Get it wrong, and you're burning capital chasing ghosts - targeting the wrong customers, entering at the wrong time, or stumbling into regulatory walls you never saw coming.
That’s why market intelligence is no longer a “nice-to-have.” It’s a mission-critical capability, especially for start-ups and scale-ups seeking to move fast without breaking their growth engine.
Traditionally, market intelligence was synonymous with desk research or expensive analyst reports. These were often months out of date and offered little strategic value beyond surface-level industry stats. In other words, dusty PDFs you forgot about.
Today, founders have access to a growing arsenal of AI-enabled tools that promise real-time insights at a fraction of the cost. From automated competitor analysis to cultural trend tracking, the modern research stack looks more like a product suite than a slide deck.
But while tools have changed, the stakes haven’t.
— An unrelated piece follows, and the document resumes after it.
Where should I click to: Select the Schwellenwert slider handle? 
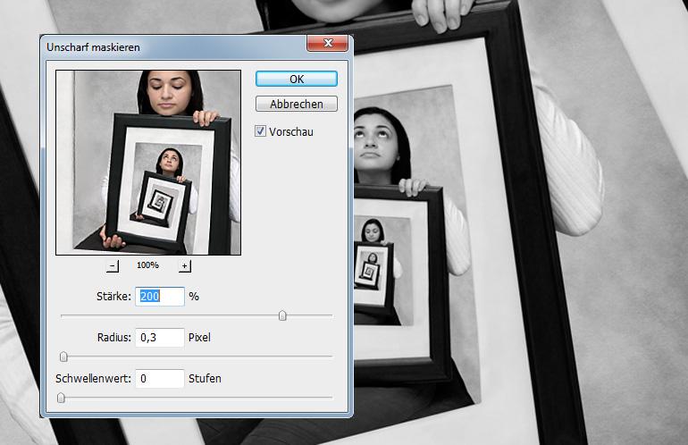[x=61, y=398]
In our work advising global tech founders at Think & Grow, we’ve seen time and again how the cost of assumptions can derail otherwise brilliant products. Whether it’s building a GTM plan for the wrong buyer persona, entering before the market is ready for them, or overlooking data residency risks. That’s where AI offers promise and also where it needs guardrails.
What once took weeks of manual investigation can now be done in hours with a breadth and speed that gives founders a genuine edge in competitive or unfamiliar markets. At Think & Grow, we’ve seen firsthand how smart tooling can accelerate clarity and shorten time-to-strategy. Here’s where AI truly delivers:
Founders no longer need to wade through dozens of websites or analyst reports. Tools like Clay, Apollo, and Similarweb can quickly surface:
For early-stage teams with limited resources, this speed can compress weeks of work into hours - allowing for faster iteration and testing.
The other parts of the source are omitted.